--- BEGIN Page ---
Eli the Computer Guy (427 Posts)

Eli the Computer Guy has 16 years experience in technology being the guy to fix "it". From the Army, to building out new satellite offices for the enterprise, to running his own shop with 9 full time employees Eli has real world experience with almost all systems that technicians will be working with. Eli has 1600 hours of formal technical beyond his Bachelors Degree in Criminal Justice on technologies ranging from Avaya PBX/ Audix to Microsoft, Red Hat Linux, MySQL, Cisco and much more.


  • Ian

    That was a very helpful video. Thank you for explaining that. It brought up some more questions for me though.
    Why does VoIP need to have a Wireless Bridge that runs Wireless N to work properly? Can you explain what Access point mode, AP client, Wireless repeating, Wireless bridging are? what are the differences between them? what are the similarities? can you explain in technical detail? are there any differences in how the signal is transmitted? do each of these affect frame/packet/segment transmission? which would be best for replacing an Ethernet cable? i just have a Vonage v-portal i want to be able to move out to the living room but this is proving difficult because of my equipment limitations. thank you for your time. any help from any source is appreciated.
--- END Page ---
--- BEGIN Data provided ---
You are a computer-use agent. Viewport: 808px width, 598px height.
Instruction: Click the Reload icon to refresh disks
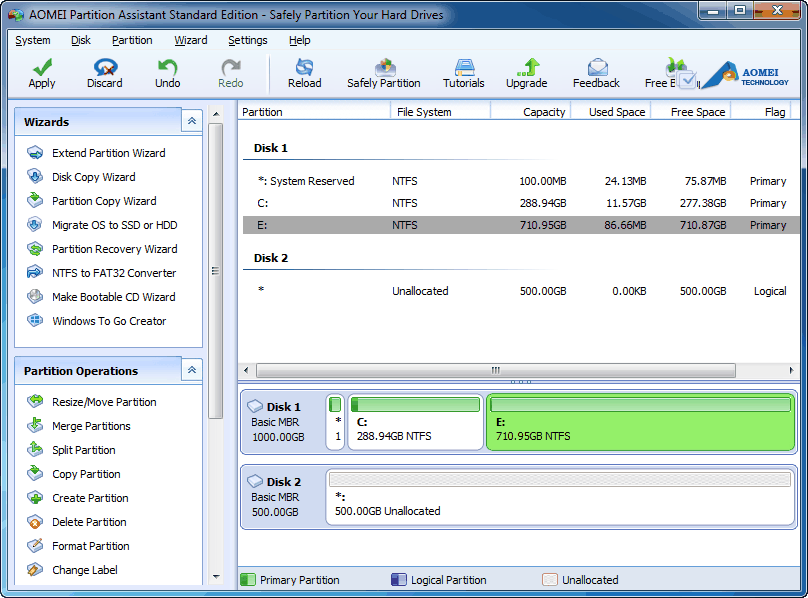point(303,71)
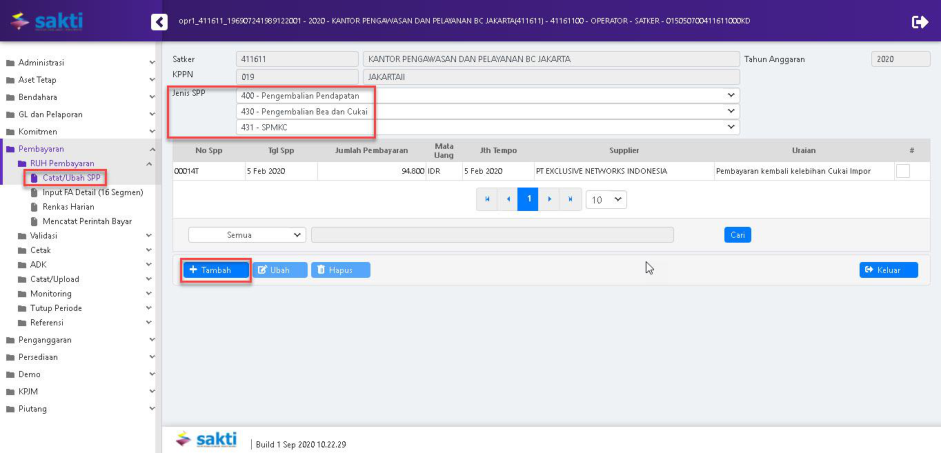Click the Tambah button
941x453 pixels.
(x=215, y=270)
--- END Data provided ---
--- BEGIN Data provided ---
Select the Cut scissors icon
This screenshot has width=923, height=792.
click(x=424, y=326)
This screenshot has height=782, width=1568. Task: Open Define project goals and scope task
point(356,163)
--- END Data provided ---
■ **Required actions**:
A) Extract the passage of the page about Eli the Computer Guy that runs between "Why does VoIP" and "source is appreciated.", inclusive.
B) In the page about Eli the Computer Guy, what reason does Ian give for why moving his Vonage v-portal out to the living room is proving difficult?
C) According to the page about Eli the Computer Guy, how many full-time employees did Eli have when running his own shop?
Rely only on the page about Eli the Computer Guy for your answers.

■ **In response**:
A)
Why does VoIP need to have a Wireless Bridge that runs Wireless N to work properly? Can you explain what Access point mode, AP client, Wireless repeating, Wireless bridging are? what are the differences between them? what are the similarities? can you explain in technical detail? are there any differences in how the signal is transmitted? do each of these affect frame/packet/segment transmission? which would be best for replacing an Ethernet cable? i just have a Vonage v-portal i want to be able to move out to the living room but this is proving difficult because of my equipment limitations. thank you for your time. any help from any source is appreciated.

B) Ian says it is proving difficult because of his equipment limitations.

C) Nine full-time employees.